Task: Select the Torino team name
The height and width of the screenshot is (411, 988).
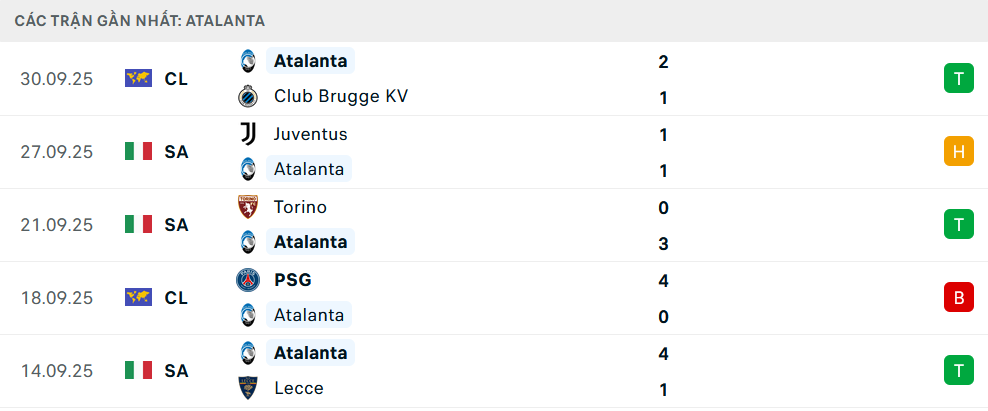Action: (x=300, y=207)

...

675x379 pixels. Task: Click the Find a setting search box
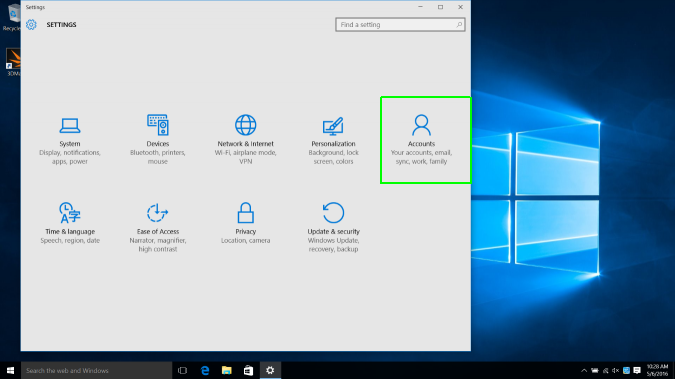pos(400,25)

Written exercise | Reproduce the items between the line holding "Task: Select the Torino team name" and the line holding "Action: (x=300, y=207)", inclusive, swapping "Torino" for "Napoli" and keeping everything else the same. Leave out the pictures.

Solution to this problem |
Task: Select the Napoli team name
The height and width of the screenshot is (411, 988).
Action: (x=300, y=207)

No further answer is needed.